Congratulations on learning SQL! Now that you've learned all that, here are some ideas for how to keep going.
Try SQL in other environments
On Khan Academy, we created a playground for you to try out SQL with small amounts of fake data. We encourage you to keep experimenting with it here, but you'll likely want to use your skills in an environment with real data.
Try SQL for data analysis. These days, SQL is often used to analyze data that comes from all sorts of places. One way that you can start analyzing data immediately is with Google's BigQuery, which includes a SQL-like language, and lets you upload data or use public data sets. Read the BigQuery documentation or read this BigQuery tutorial.
Try SQL on the server-side. SQL can be used to manage the data in a app's server-side database. A user uses the app via the "frontend" (webpage or mobile app), the frontend sends HTTP requests to the "backend" (server), and the backend issues SQL commands to the database. You can set up a server-side app on your own computer using many different languages/frameworks, two popular stacks are LAMP and LAPP.
Try SQL in a webpage. If you don't have a server setup or data to analyze, you could use SQLite inside a webpage, to store data that the user creates while using the webpage. The data won't be stored when the user leaves the page, however. You can spin-off this example of using SQLite in a webpage.
Learn more SQL
We covered a lot of SQL, but as you use it more, particularly for creating read/write databases to power apps, you should familiarize yourself with all the features available. You can learn more about indexes and query planning, constraints, triggers, views, and foreign keys. It's best if you know which SQL environment you'll be using those features in first, so you can read the most accurate documentation for it.

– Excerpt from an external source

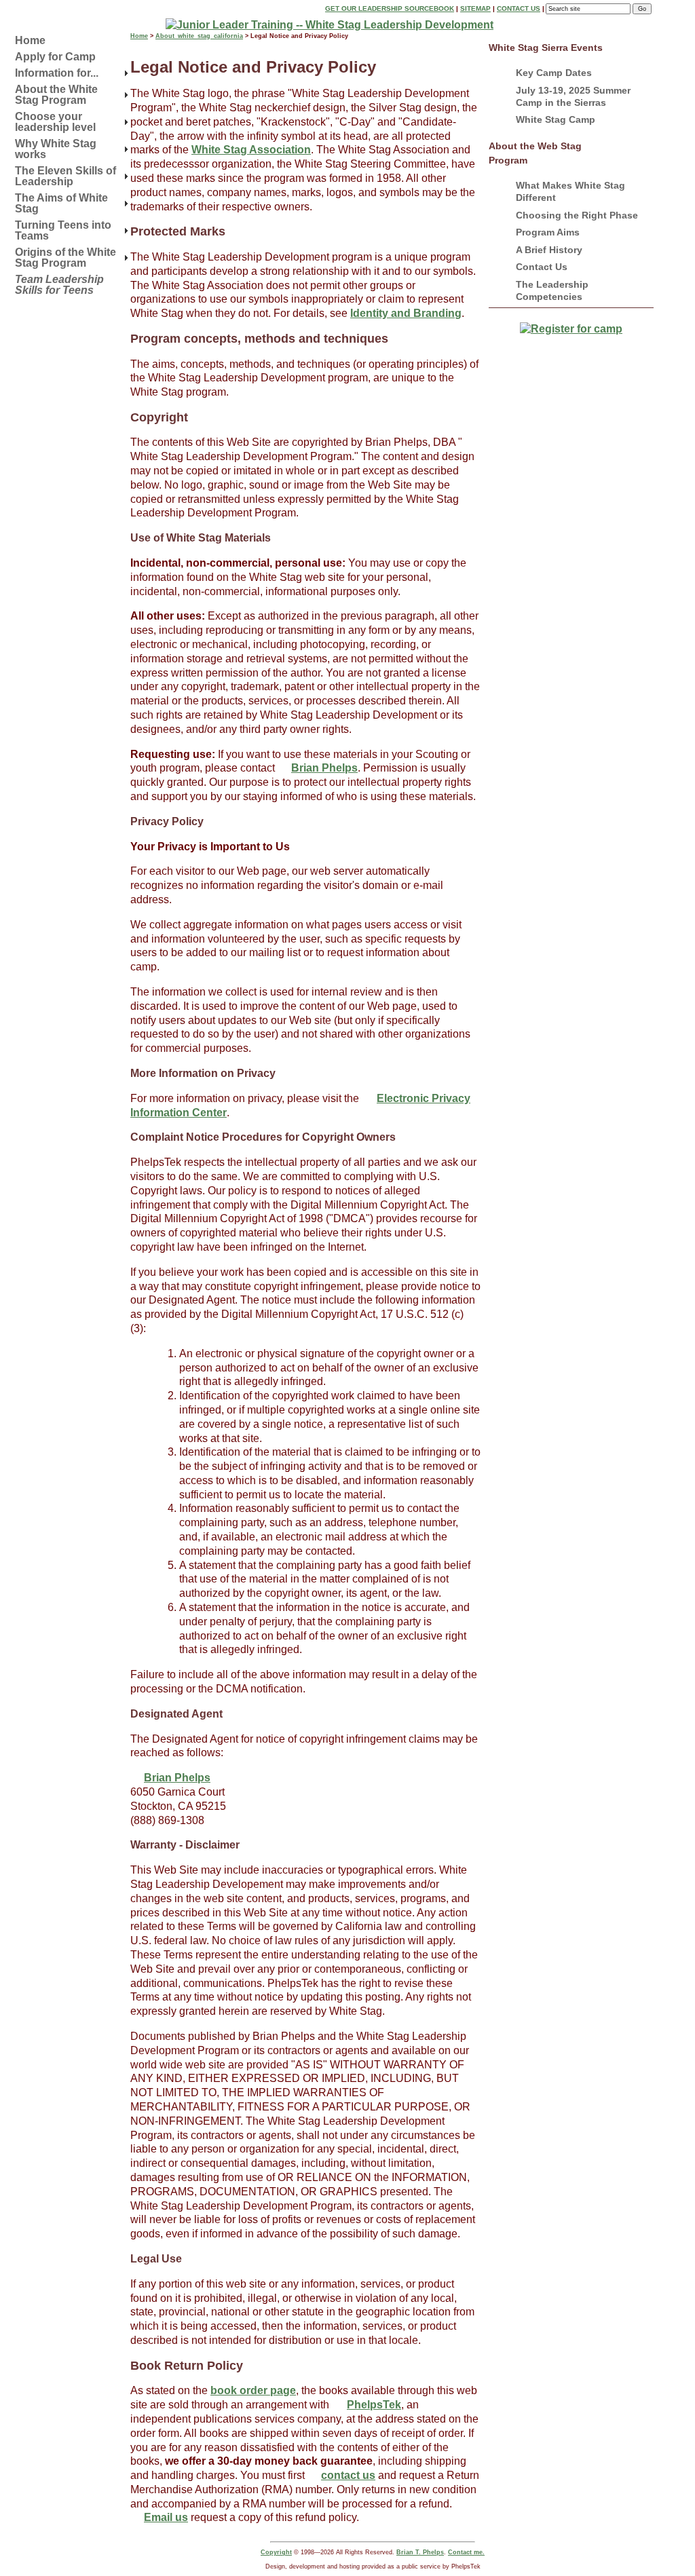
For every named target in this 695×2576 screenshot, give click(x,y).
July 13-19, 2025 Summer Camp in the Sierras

You could also learn different versions of SQL that are used with popular database vendors, like MySQL, PostGreSQL, Oracle, MS SQL, and DB2, perhaps in combination with learning SQL on the server-side.
Go deeper on databases
SQL is a way to interact with databases, so by learning SQL, you've also learned a fair bit about how databases work. However, you can go much deeper in the area of databases - learning more about the theories, principles, and design - like relational design theory, relational algebra and unified modeling language. One way to learn those is with Stanford's self-paced Intro to Databases class.